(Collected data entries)

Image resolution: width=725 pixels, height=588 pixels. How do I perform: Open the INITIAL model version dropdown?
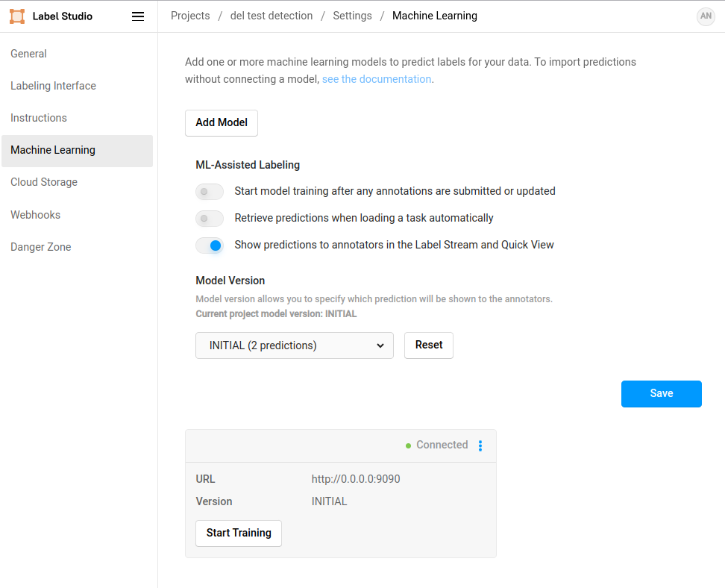295,345
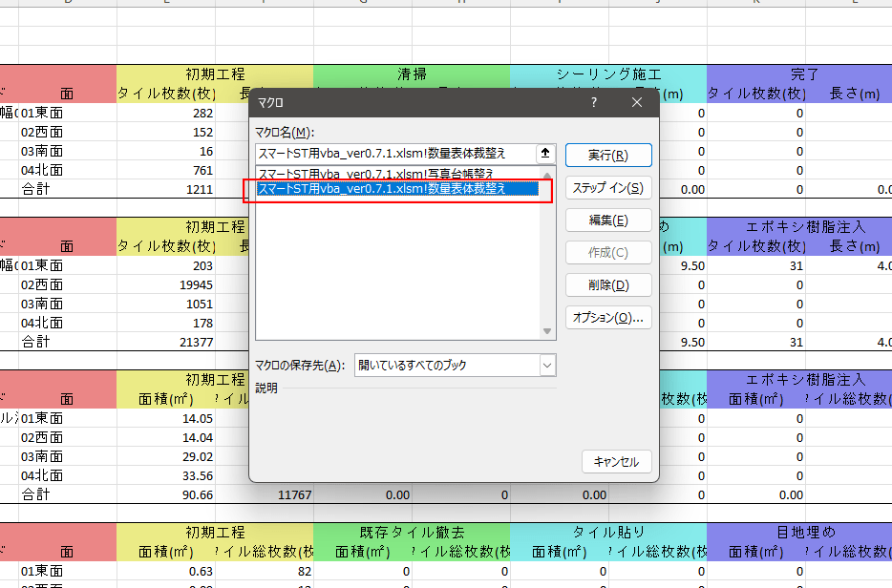Delete the macro using 削除(D) button

[607, 284]

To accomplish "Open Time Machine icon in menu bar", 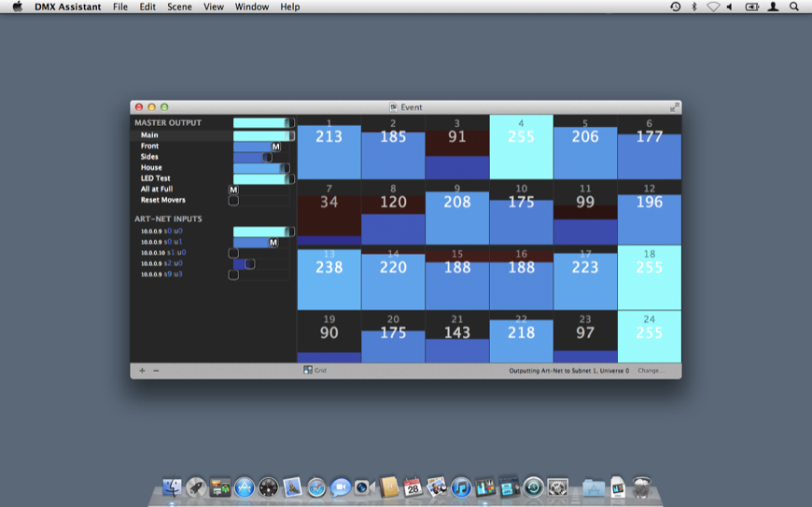I will tap(675, 7).
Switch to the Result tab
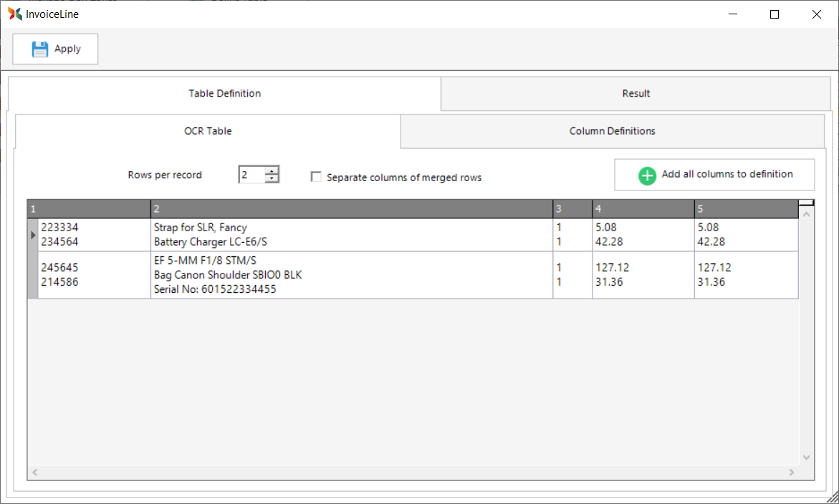Viewport: 839px width, 504px height. point(636,94)
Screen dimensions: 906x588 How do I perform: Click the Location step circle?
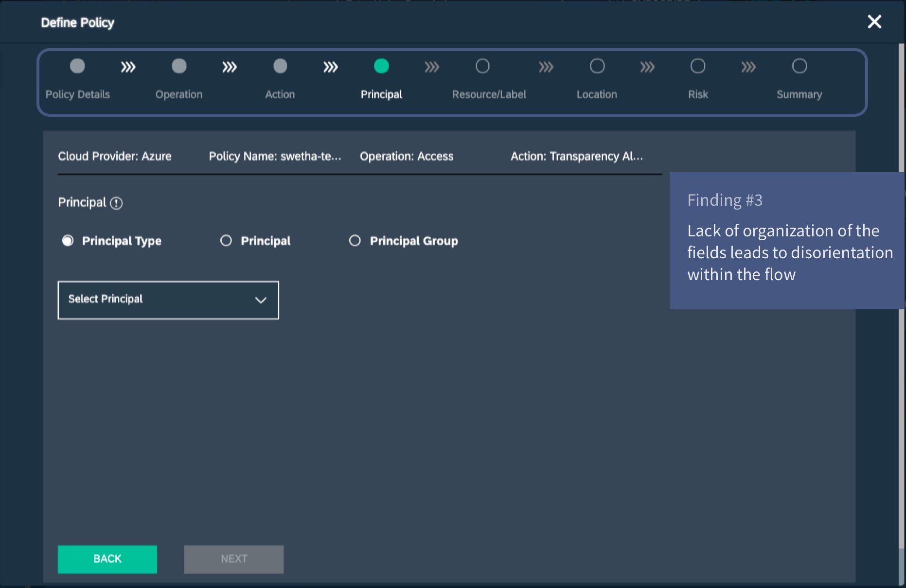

• [Directions]: Reproduce only the lines from the line that holds "Switch to the Result tab" through the end of the records, exactly as they stand, both ends included and pictures excluded.

• [Expected output]:
Switch to the Result tab
Viewport: 839px width, 504px height. point(636,94)
Screen dimensions: 906x588 How do I perform: Click the Location step circle?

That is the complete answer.